Now there are a couple of textual problems that arise for Moore, even in just the interpretation of the Declaration (and of course if the Framers, several of whom contributed to the writing of the Declaration, had wanted to include it or any of its language in the Constitution they surely would have). First, in the Declaration the term "Nature's God" refers specifically to "the separate and equal station to which the Laws of Nature and of Nature's God entitle them," the "them" being "one people [wishing] to dissolve the political bands which have connected them with another and to assume among the powers of the earth. . ." Very limited, to a breakaway of one ruling group from that of the Mother Country (secession, if you will).
Second, in perhaps the Declaration's most famous sentence, "We hold these truths to be self-evident, that all men are created equal, that they are endowed by their Creator with certain unalienable Rights, that among these are Life, Liberty and the pursuit of Happiness[,]" the framers, one must assume with the consciousness of what they were doing, chose to use the word "Creator," not the word "God." And I, as a Reasonist, am perfectly comfortable with that word, which for me means the laws of physics, chemistry, and biology.
Moore stands as an accused pedophile, a conclusion to which many Republicans as reactionary politically as he is have come.

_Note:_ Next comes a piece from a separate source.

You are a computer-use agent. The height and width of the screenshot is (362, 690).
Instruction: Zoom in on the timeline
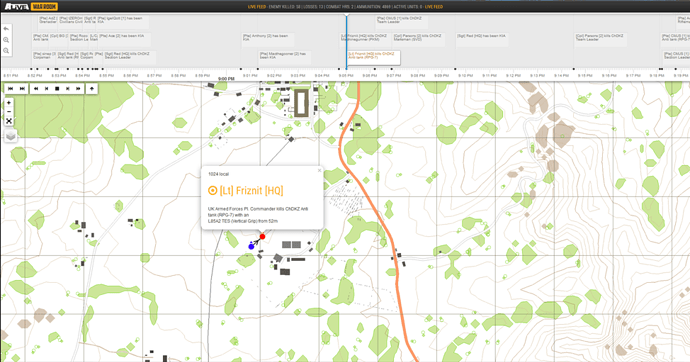[6, 40]
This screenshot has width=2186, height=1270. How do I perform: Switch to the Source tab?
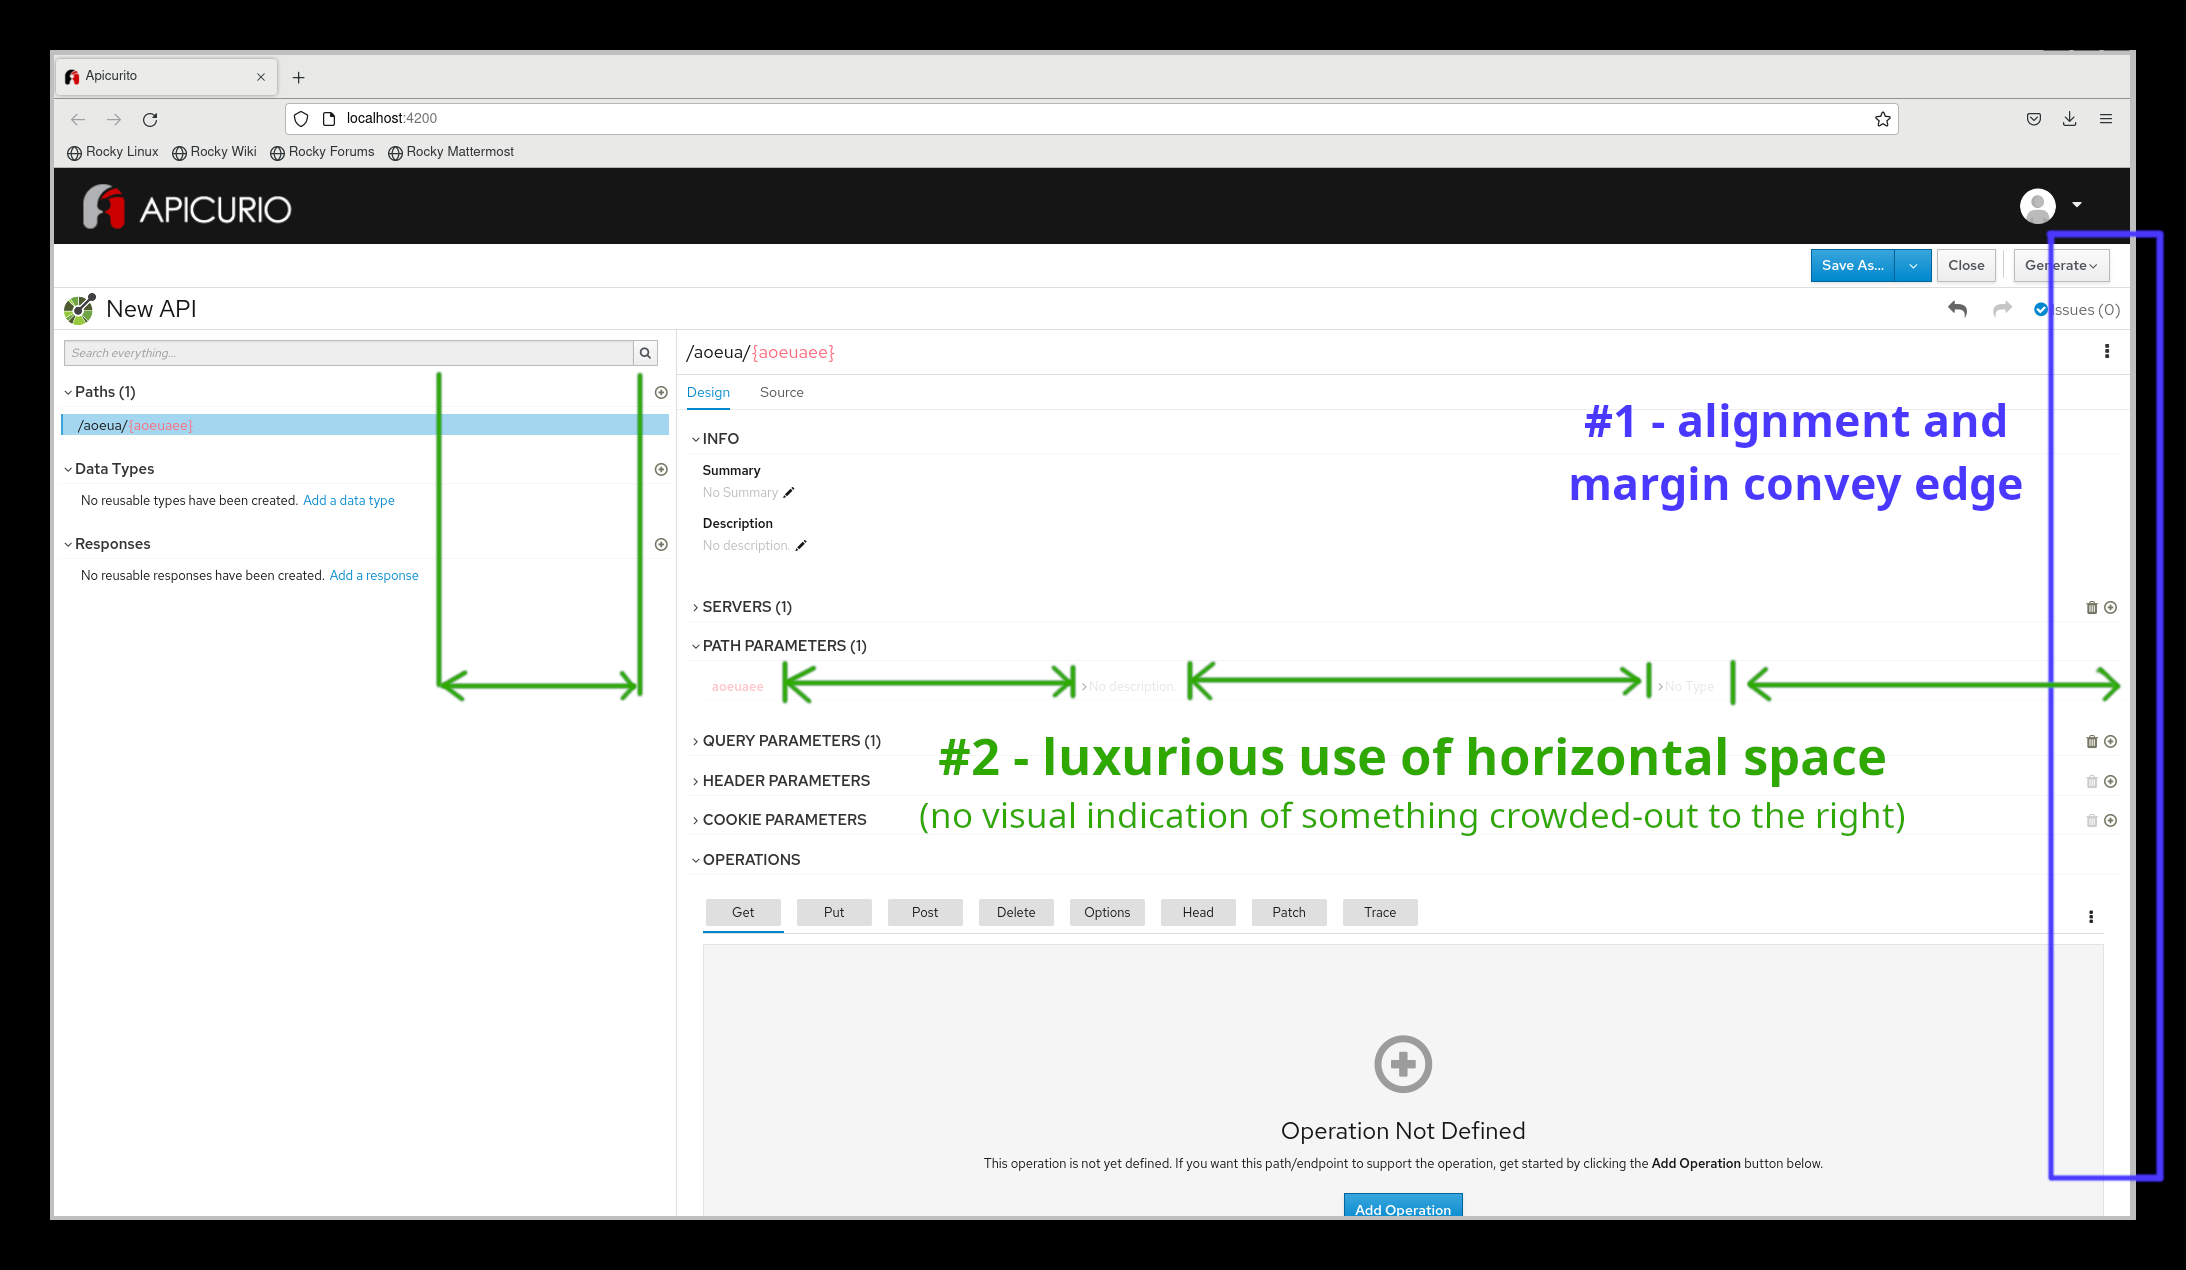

But even if that were not the case, if he does get to the Senate, he would be a very dangerous figure there. Moore is indeed a racist (birtherism), a violent homophobe (homosexual acts should be against the law [as they are in, say, Saudi Arabia and Uganda]), and an Islamophobe (in opposing the seating of Cong. Keith Ellison because he is a Muslim, the self-proclaimed "Constitutionalist" apparently never got to the "no religious test for office" part of it). Moore holds that "God" (which of course means what he means as "God," for example a power that would unleash the bombers of 9/11 to punish what he regards as "Godlessness" in the United States) stands above the Constitution. Which makes him, like Mike Pence and Ted Cruz, a Dominionist. Which also makes it OK for him, as the Chief Justice of the Alabama Supreme Court, to tell court officers throughout Alabama that they don't have to obey a US Supreme Court ruling.
And so, for both Rightists, Moore and Scalia, "originalism" really means that the "Constitution says what I say it says," which, if one goes back through the ruling of countless reactionary judges on the court over the years who have tried to cloak themselves in that false doctrine, is hardly an original position.